Because of that, some parents choose to include specific provisions in their estate plan to ensure that children are financially supported if they pass away.
During the planning process, we will typically ask whether you want to include provisions to address this possibility. This can sometimes involve:
-
life insurance planning
-
trust provisions for children for child support if you have a child under the age of 18
-
coordination with existing support arrangements
Spousal support is usually addressed in the divorce settlement or marital settlement agreement (MSA). Because of that, estate planning provisions for spousal support are typically determined as part of that agreement.
Additional Changes Are Often Possible With Mutual Consent
Even after a divorce has been filed, many changes can still be made if both spouses agree.
For example, spouses sometimes agree to:
-
update joint estate plans
-
adjust beneficiary designations
-
restructure how joint assets will pass at death
These agreements are often made to simplify things for children or avoid future complications.
Email We Send to the Other Partner
Before we begin working with one partner individually, we send the following notice.

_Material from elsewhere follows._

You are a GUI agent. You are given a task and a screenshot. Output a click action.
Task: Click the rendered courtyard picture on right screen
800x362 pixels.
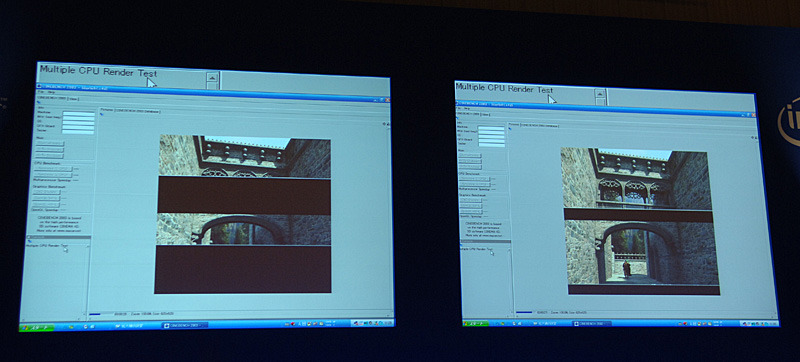tap(640, 221)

Subject: Update Regarding Your Estate Plan
Hello __________--
Your ex-partner reached out to us to let us know the two of you separated/divorced or are in the process of getting divorced. We are sorry to hear that.
Separation/divorce tends to change how people feel about their estate plan. Because we previously represented you as a couple, when we learn from one person about a separation/divorce, it is our policy to reach out to the other party we represented.
We are reaching out to you for three reasons: (1) To warn you that your current estate plan may no longer represent your wishes, (2) To make sure you do not object to how our representation will now be different, and (3) To provide you fair notice about how your ex may be updating their estate planning documents.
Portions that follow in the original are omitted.